Three fields of interest for debate were identified after comparing the political priorities for 2023 put forward by the European Commission, the European Parliament, the Presidency of the Council of the European Union 2023 and Eurochambres.


The recent surge in energy prices and supply uncertainty has further intensified the pressure on businesses struggling to get back on their feet following the economic impact of the covid-19 pandemic.

Sustainable solutions must be found to mitigate the energy crisis. There is a real threat of European deindustrialization as companies, especially in energy-intensive industries, may relocate outside Europe, leading to a loss of competitiveness and undermining the objectives of European strategic autonomy.

In this session, we will explore potential EU solutions to the energy crisis that address the core aspects of the energy trilemma: clean, secure, reliable, and affordable energy.



Due to demographic changes, the EU active workforce could decrease by 50 million people over the next 30 years. The covid-19 pandemic has seemingly exacerbated skills shortages already faced by many sectors. The extent of those shortages, at a time of major economic and industrial transformation, calls for a large-scale upskilling and reskilling effort.
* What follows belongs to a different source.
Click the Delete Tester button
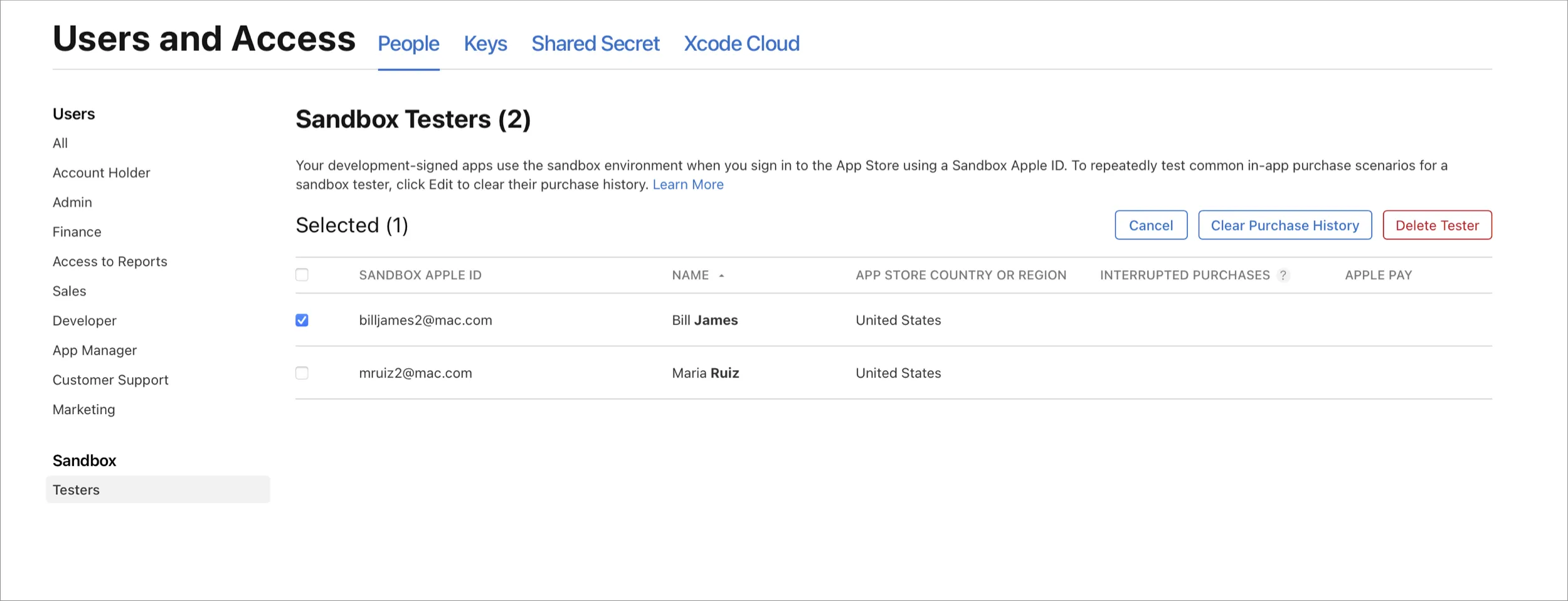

The 2023 European Year of Skills provides a timely opportunity to initiate a real shift at European level in the design and implementation of skills development policies. To better respond to labour market needs, the mobilisation and improvement of key instruments such as mobility schemes, lifelong vocational education and training and forecasting tools, is needed. However, systemic barriers continue to hamper the full functioning of the single market in relation to labour market mobility. Those obstacles are particularly noticeable when it comes to issues such as the recognition of qualifications or the frameworks governing apprenticeship and training schemes.

This session will allow entrepreneurs to outline the nature of the challenges that they encounter and consider with leading policy makers EU level solutions to fully unlock the potential of the single market in terms of skills and human capital.



With 90% of world economic growth set to be generated outside Europe in the near future, it is essential to preserve and improve an environment where trading rules are stable, transparent, fair and work for businesses of all sizes. Geopolitical tensions, most significantly as a consequence of the war in Ukraine, are undermining the global trade agenda.

The single market increases Europe's attractiveness as a trading partner and strengthens our voice at international level. At the same time, there is room for improvement in the implementation of EU trade agreements, especially to enable SMEs to capitalise on the opportunities that they present. The EU must also ensure that coherence between trade and other objectives in relation to foreign policy, competition, development, sustainability and industrial policy is ensured in a manner that strengthens Europe’s global competitiveness.

With this complex and challenging context in mind, this session will consider the key components of a proactive EU trade policy that opens international markets for European goods, services, investment and public procurement, reducing and eliminating unjustified trade barriers in third countries.